The number of clinical stage I esophageal cancer patients has recently increased [
27,
28]. The survival rate following surgery for submucosal tumours is high; however, the postoperative quality of life is often compromised. Some studies [
29,
30] have demonstrated encouraging clinical results for dCRT in these patients. In this meta-analysis, the 2-year OS of patients with stage I esophageal cancer was comparable between the dCRT and esophagostomy groups. Therefore, dCRT may be considered a treatment modality in selected patients. The ongoing JCOG0502 study by the Japan Clinical Oncology Group is investigating the non-inferiority of dCRT compared with surgery for stage I esophageal cancer patients.
Esophageal cancer is characterised by a high rate of lymph node metastasis [
31], which is the most reliable predictor of survival after surgery [
32]. In addition, because its pattern of spread is not always predictable and since skip node metastases may also occur, lymph node dissections may be difficult to perform. As suggested by our subgroup analyses, dCRT was superior to surgery among patients with lymph node metastases.

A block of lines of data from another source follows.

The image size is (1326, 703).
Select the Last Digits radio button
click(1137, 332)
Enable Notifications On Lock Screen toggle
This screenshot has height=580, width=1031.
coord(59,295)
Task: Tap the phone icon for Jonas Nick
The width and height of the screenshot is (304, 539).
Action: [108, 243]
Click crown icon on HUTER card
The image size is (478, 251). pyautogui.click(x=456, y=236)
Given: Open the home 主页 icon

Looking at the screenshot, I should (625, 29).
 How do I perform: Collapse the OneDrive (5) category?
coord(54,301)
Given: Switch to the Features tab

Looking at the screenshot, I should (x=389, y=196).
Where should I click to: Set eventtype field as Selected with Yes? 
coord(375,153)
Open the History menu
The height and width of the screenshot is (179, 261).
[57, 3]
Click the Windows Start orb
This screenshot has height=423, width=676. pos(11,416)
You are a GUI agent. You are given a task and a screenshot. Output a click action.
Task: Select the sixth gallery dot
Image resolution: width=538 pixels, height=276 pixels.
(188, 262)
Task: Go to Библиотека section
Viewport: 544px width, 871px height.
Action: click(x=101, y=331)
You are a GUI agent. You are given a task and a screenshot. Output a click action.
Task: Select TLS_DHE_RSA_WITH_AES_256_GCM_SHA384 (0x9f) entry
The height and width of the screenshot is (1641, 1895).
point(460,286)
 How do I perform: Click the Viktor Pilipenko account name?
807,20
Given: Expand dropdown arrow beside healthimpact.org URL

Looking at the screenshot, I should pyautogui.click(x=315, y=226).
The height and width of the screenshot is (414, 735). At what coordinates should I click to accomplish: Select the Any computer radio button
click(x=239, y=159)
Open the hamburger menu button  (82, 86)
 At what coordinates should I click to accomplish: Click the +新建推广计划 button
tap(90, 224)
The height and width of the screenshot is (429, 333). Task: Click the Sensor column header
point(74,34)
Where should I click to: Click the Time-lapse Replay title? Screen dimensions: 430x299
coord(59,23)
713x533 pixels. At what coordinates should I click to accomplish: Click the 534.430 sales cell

The pathological types of esophageal cancer are characterised by obvious demographic variations. The incidence of ESCC is much higher in Asia than in Western countries, whereas EAC accounts for only 1–4% of cases in Asian countries [
2]. In addition, the incidence of EAC in Western countries is increasing rapidly [
33]. We extracted data from all patients with ESCC and found no difference between dCRT and surgery in terms of long-term OS. Moreover, the subgroup analysis of the geographic areas showed that the 2-year OS was comparable between Asian patients who received dCRT and those who received surgery. In Western patients, surgical treatment has obvious therapeutic benefits. Studies on preoperative chemoradiotherapy [
4,
6,
34] have shown that the pathological complete response rate of patients with EAC was lower than that of patients with ESCC. In this meta-analysis, two studies enrolled patients with EAC from Western countries [
17,
18] (proportion of EAC, 44.1% and 62.9%), whereas almost all patients from Asian countries had ESCC. In addition, these two studies, which were performed in Western countries, included a large proportion of patients with lower esophageal cancer (66.9% and 77.3%). Patients with lower esophageal cancer were more amenable to surgery.
The progression rate of esophageal cancer is usually high when treated with either dCRT or surgery alone [
34‐
37]. For long-term PFS, dCRT is equivalent to surgery when used as the initial treatment modality. A multidisciplinary approach is the ideal strategy, especially for the treatment of esophageal cancer.
This meta-analysis has several limitations. First, retrospective studies were included; therefore, selection bias may exist. For example, patients treated with dCRT in these studies were diagnosed with more advanced disease than those treated with surgery. Second, individual results from each patient were not applied. Third, modest heterogeneity was observed in terms of the surgical methods that were used and the dosing schedules between studies. In addition, the number of studies in the subgroup analyses was limited, especially those that included patients with lymph node metastasis and those with Western ethnicity. Finally, the studies were limited to two languages, which may present another bias.